*** Passage given ***

Jinwoo Je

Please note: Specific program names, internal tool references, and other potentially sensitive details mentioned in the original project document have been generalized or masked in this summary for confidentiality.

Context and Business Problem

Effective forecasting is crucial for optimizing logistics networks. The S&OP team is responsible for generating the total attainable volume forecast, a key input for short-to-mid-term planning horizons. This forecast, produced weekly for a multi-week outlook, traditionally utilized the standard planning methodology. This methodology employs a top-down approach, breaking down network-level inputs into station-level forecasts using metrics regional demand share, attainment, typically relying on simple multi-week averaging models.

However, the standard logic required adaptation to meet specific business needs, such as aligning with package-level, carrier-share-aware asks from transportation partners rather than just fulfillment center ship plans. The existing system lacked an intrinsic mechanism to account for carrier share dynamics. Furthermore, the basic averaging models for key metrics like volume share and Attainment were identified as areas for improvement to boost station-level forecast accuracy. While an enhanced volume share model was developed, a more sophisticated solution was needed for attainment forecasting.

*** Records shown ***

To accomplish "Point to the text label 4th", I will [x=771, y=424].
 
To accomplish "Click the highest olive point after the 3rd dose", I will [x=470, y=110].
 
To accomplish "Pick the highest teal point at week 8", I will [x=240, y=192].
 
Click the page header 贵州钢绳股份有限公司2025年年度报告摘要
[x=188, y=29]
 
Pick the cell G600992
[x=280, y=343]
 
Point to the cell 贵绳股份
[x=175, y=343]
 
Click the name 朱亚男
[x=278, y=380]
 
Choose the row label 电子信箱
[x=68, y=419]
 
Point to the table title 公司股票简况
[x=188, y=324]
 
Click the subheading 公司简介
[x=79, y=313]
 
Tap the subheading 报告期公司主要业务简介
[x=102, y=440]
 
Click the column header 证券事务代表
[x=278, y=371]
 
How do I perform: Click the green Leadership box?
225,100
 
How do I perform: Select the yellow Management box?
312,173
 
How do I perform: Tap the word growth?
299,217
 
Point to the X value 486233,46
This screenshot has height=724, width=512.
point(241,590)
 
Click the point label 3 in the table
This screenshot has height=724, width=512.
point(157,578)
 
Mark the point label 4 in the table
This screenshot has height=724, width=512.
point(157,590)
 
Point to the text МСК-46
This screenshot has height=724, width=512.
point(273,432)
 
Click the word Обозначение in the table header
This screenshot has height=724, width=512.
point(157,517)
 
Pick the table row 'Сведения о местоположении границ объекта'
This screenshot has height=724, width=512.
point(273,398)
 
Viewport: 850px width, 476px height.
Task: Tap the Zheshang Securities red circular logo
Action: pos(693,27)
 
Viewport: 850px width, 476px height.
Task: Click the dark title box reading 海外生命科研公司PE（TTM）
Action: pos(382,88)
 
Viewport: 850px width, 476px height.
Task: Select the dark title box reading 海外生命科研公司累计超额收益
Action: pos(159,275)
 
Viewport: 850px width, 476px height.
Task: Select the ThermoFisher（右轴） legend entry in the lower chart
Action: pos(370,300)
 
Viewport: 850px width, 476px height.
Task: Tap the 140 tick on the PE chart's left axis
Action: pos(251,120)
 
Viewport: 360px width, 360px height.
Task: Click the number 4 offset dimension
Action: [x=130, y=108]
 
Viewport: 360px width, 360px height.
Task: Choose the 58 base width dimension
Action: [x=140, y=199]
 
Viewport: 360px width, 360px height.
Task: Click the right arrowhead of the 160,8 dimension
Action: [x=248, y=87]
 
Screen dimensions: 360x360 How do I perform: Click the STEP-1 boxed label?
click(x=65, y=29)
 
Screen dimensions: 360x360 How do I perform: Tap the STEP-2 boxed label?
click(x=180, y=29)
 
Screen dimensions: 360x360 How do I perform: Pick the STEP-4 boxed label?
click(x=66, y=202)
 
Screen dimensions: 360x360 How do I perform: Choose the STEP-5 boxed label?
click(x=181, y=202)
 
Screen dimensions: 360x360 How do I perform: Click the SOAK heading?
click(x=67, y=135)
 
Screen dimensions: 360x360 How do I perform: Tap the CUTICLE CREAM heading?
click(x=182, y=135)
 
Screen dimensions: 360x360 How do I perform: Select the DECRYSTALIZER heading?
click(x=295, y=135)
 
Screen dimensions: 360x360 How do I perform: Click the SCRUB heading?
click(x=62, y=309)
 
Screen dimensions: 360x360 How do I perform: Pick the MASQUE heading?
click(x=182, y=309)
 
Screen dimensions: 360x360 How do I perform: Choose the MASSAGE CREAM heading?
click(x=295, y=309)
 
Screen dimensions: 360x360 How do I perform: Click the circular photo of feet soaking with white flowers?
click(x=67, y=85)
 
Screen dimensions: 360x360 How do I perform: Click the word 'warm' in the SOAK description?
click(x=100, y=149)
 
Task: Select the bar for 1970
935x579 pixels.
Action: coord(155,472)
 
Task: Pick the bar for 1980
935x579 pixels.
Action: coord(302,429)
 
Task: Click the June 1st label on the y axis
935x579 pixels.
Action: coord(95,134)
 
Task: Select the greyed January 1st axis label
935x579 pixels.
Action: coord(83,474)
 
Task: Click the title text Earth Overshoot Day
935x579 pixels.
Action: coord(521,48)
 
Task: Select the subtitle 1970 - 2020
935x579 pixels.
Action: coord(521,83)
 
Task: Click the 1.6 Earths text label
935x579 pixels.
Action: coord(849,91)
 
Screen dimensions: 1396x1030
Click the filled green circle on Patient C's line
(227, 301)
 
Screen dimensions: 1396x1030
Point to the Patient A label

***

Write out the forecasting project summary word for word, from "Context and Business" up to and including "multi-week averaging models.".

Exercise solution:
Context and Business Problem

Effective forecasting is crucial for optimizing logistics networks. The S&OP team is responsible for generating the total attainable volume forecast, a key input for short-to-mid-term planning horizons. This forecast, produced weekly for a multi-week outlook, traditionally utilized the standard planning methodology. This methodology employs a top-down approach, breaking down network-level inputs into station-level forecasts using metrics regional demand share, attainment, typically relying on simple multi-week averaging models.